Would you please reproduce all the entries word for word, minus the pictures?

(Saved entries)
===============

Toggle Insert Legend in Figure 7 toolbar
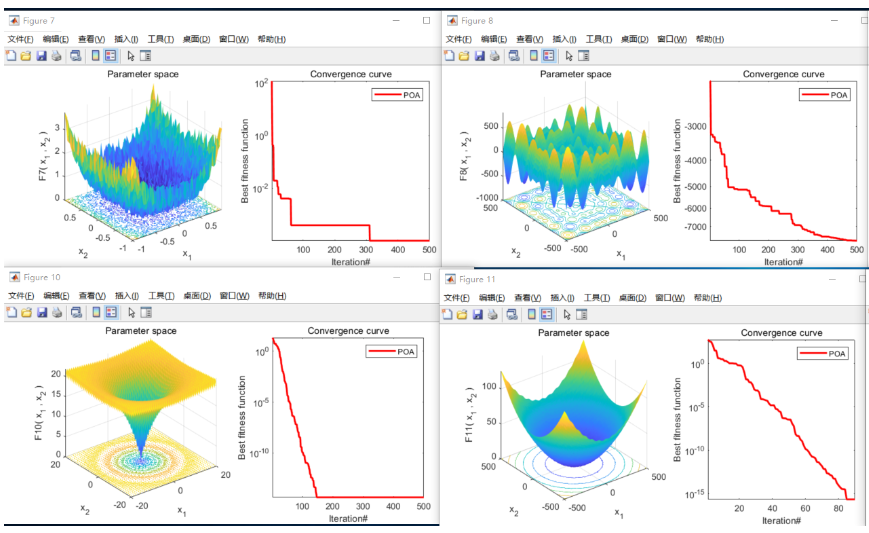 (x=111, y=56)
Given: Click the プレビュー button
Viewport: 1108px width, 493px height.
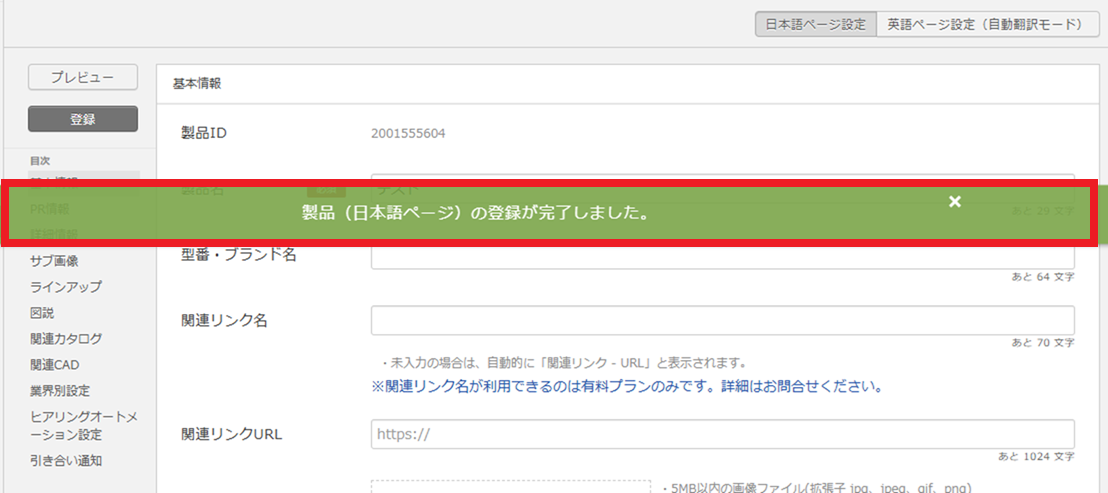Looking at the screenshot, I should coord(82,77).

===============

#### [Written reply]
Toggle Insert Legend in Figure 7 toolbar
 (x=111, y=56)
Given: Click the プレビュー button
Viewport: 1108px width, 493px height.
Looking at the screenshot, I should coord(82,77).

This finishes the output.